● Text shown
+ + + + +
In episode 3 of this series, I shared the pillars of a new, expanded Hippocratic Code updated for today’s information-driven healthcare. The Code includes four mission-critical tenets: Quality care and patient safety, care access, outcomes, and investment-responsible cost of care. While many organizations use their financial statements to evaluate their success in providing patient care, financial reports poorly measure how effectively organizations excel in honoring the tenets of the Code.
Healthcare is a Business
I understand that healthcare is a business, but the most successful companies, even not-for-profits, deliver high-quality products and services while generating positive cash flow. This excess cash helps expand services and upgrade systems. Industries from retail to banking to transportation expanded their use of information technology to increase worker productivity and the quality of their product and service offerings. Better use of IT led to improved cash flow and increased investment in their businesses.
While healthcare significantly increased its investment in information technology due to the subsidies provided by the HITECH Act, many organizations only use these systems to digitize existing processes and workflows. Therefore, these providers have yet to realize the potential benefits offered by these systems.
Healthcare information technology tools can help deliver investment-responsible care while guiding your organization away from doing things that are costly, harmful, counterproductive, or a waste of time, to either the patient or provider. It is time for healthcare to embrace these IT tools to change how we do things and allow our organizations to advance the tenets of the new Hippocratic Code.
Time for Change
I propose we adopt revolutionary healthcare IT, which offers clinicians, researchers, and administrators potent tools to drive clinical and administrative processes so every organization can deliver high-quality, safe, accessible, and investment-responsible medical care to their patients. The more we practice healthcare that encompasses the Hippocratic Code tenets, the more likely we will find ourselves doing more with less while producing better outcomes.
+ + + + +
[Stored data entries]
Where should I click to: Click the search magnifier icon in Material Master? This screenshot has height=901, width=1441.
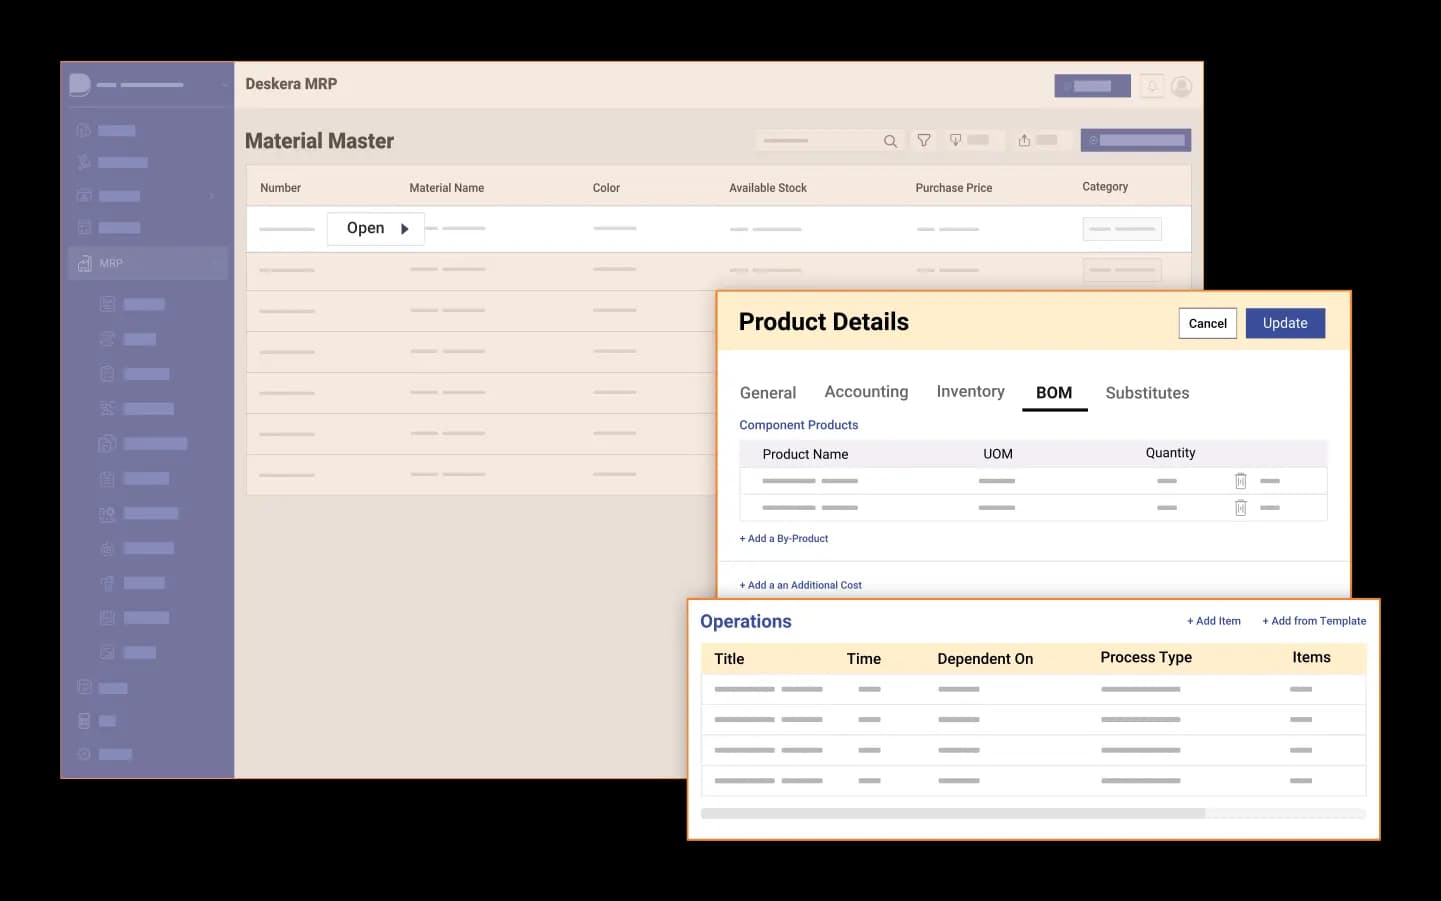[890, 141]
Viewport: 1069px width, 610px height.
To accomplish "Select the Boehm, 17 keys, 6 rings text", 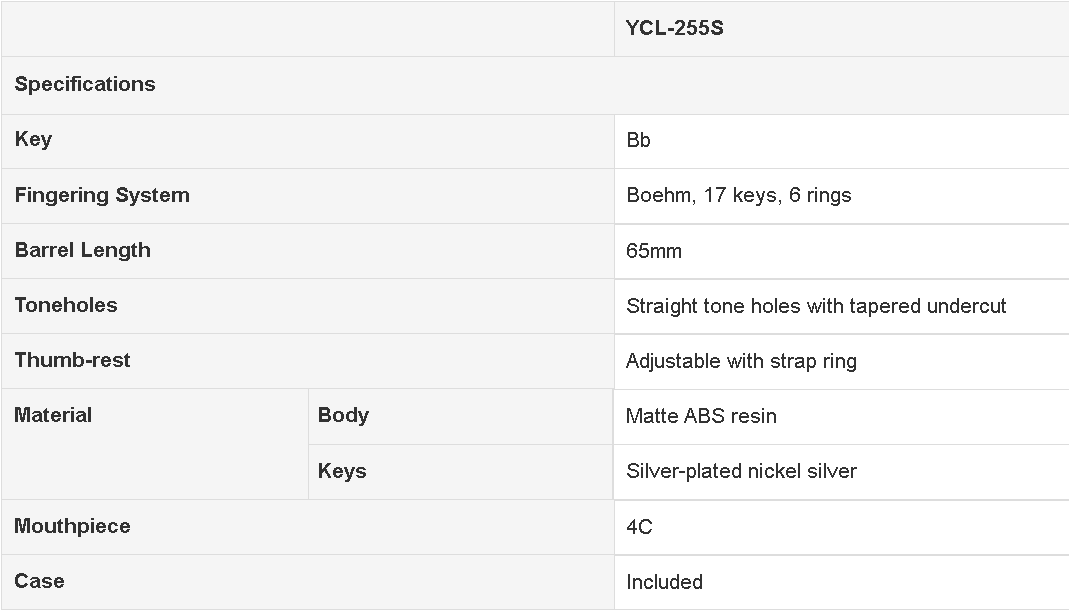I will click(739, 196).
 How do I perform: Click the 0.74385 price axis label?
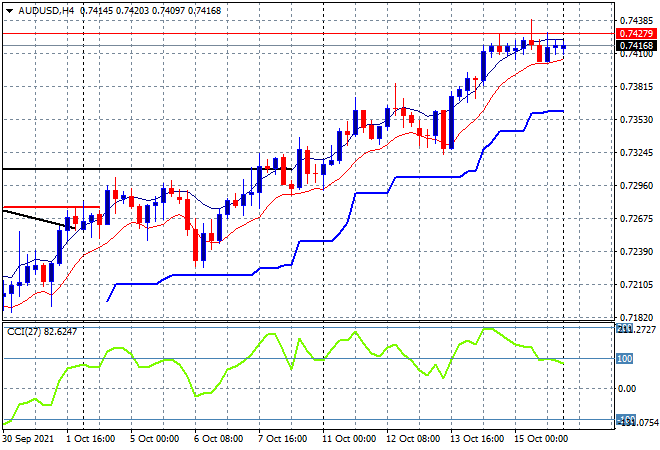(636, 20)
+ + + + +
● Exercise instructions
1. Please reproduce the part of the healthcare IT text starting with "Healthcare information technology" and going on through "new Hippocratic Code.".
2. Render this sentence from the healthcare IT text in Spanish: "This excess cash helps expand services and upgrade systems."

● Solutions for each task
1.
Healthcare information technology tools can help deliver investment-responsible care while guiding your organization away from doing things that are costly, harmful, counterproductive, or a waste of time, to either the patient or provider. It is time for healthcare to embrace these IT tools to change how we do things and allow our organizations to advance the tenets of the new Hippocratic Code.

2. Este excedente de efectivo ayuda a ampliar los servicios y a modernizar los sistemas.